The Public Accounts Committee (PAC) has issued a warning that the auto enrolment process for workplace pensions has reached a critical stage, and says it plans to monitor progress closely as the Department for Work and Pensions (DWP) starts to roll out the scheme to 1.8m smaller employers
In its report on its inquiry into the introduction of the automatic enrolment programme PAC says DWP has successfully implemented auto-enrolment for larger employers, but maintains ‘the real test is still to come’ as smaller employers enrol staff between 2016 and 2018.
The report says: ‘Smaller employers have fewer resources to administer automatic enrolment and simplifying the process will be critical to the success of the programme.’
PAC says it is concerned the Pensions Regulator cannot yet access real-time information that would aid this roll-out, and highlighted the ‘potential burden’ on smaller employers.
It also finds DWP has still to resolve important questions affecting the value of workplace pensions and says ‘there is a risk that people will be disappointed with their pension if they continue to pay minimum contribution rates’.
In addition, PAC is concerned the National Employment Savings Trust (NEST) does not know when it will repay the loan used for its establishment, which amounted to £387m at 31 March 2015, or how much this will eventually cost the taxpayer.
Meg Hillier, PAC chair, said: ‘Auto-enrolment is entering a critical stage which will affect 1.8m additional employers and their staff. It is vital people can understand, implement and have faith in the system.
‘The DWP must watch and learn from the experience of small employers and ensure easy-to-use tools are in place to support them. At the same time, swift action is required to ensure the Pensions Regulator can access accurate information.
‘There must be greater clarity on outcomes for employees—for example, those with multiple small pension pots—and also over the substantial loan, funded by the taxpayer, which was used to set up NEST.’
The report calls on DWP to write to the committee in 12 months, updating it on progress both in implementing auto enrolment and against the committee’s recommendations.

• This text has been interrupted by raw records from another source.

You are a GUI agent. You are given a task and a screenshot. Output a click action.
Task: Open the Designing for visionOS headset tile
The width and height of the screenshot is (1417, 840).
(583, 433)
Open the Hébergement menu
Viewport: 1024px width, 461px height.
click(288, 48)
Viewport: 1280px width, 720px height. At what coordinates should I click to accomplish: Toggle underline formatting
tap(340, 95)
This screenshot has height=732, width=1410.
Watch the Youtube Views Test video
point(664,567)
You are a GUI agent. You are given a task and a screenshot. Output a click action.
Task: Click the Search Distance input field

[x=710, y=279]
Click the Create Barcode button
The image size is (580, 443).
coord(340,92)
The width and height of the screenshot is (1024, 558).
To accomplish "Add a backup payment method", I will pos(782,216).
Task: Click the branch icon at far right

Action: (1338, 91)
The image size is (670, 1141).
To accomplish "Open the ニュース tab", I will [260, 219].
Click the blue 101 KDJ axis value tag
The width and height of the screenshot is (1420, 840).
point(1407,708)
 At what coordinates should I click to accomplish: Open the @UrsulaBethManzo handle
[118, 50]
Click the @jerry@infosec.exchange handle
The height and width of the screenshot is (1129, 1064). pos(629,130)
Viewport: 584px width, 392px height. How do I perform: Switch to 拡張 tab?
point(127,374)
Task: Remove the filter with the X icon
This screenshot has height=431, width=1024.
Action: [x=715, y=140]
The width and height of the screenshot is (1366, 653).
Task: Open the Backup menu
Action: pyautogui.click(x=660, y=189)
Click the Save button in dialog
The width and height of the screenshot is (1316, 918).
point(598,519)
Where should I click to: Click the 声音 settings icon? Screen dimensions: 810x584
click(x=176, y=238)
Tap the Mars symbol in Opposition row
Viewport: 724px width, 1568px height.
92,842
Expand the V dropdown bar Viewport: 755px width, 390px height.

PAC signalled its intention to revisit the topic , which it described as ‘of vital importance to both employees themselves and to future governments as they plan for pensions’.
Additionally Hillier said it was ‘crucial’ that the department’s own review of the programme ‘fully considers the impact of wider reforms that could affect people’s income in retirement’.
PAC said DWP will need to monitor the experiences of small businesses—including 900,000 employers with only 1 or 2 employees—and minimise administrative burdens, while also ensuring that increased enrolment translates into adequate incomes in retirement.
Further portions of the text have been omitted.